INFORMATION SUPPLIED.
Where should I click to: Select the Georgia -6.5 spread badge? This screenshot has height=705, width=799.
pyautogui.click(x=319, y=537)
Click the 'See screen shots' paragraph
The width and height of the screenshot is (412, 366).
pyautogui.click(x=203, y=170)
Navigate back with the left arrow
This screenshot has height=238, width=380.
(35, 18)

WRITTEN REQUEST.
Rewrite the entries above, changing "Georgia" to "Alabama" and leaving everything else the same.

RESPONSE TO THE EXERCISE.
Where should I click to: Select the Alabama -6.5 spread badge? This screenshot has height=705, width=799.
pyautogui.click(x=319, y=537)
Click the 'See screen shots' paragraph
The width and height of the screenshot is (412, 366).
pyautogui.click(x=203, y=170)
Navigate back with the left arrow
This screenshot has height=238, width=380.
(35, 18)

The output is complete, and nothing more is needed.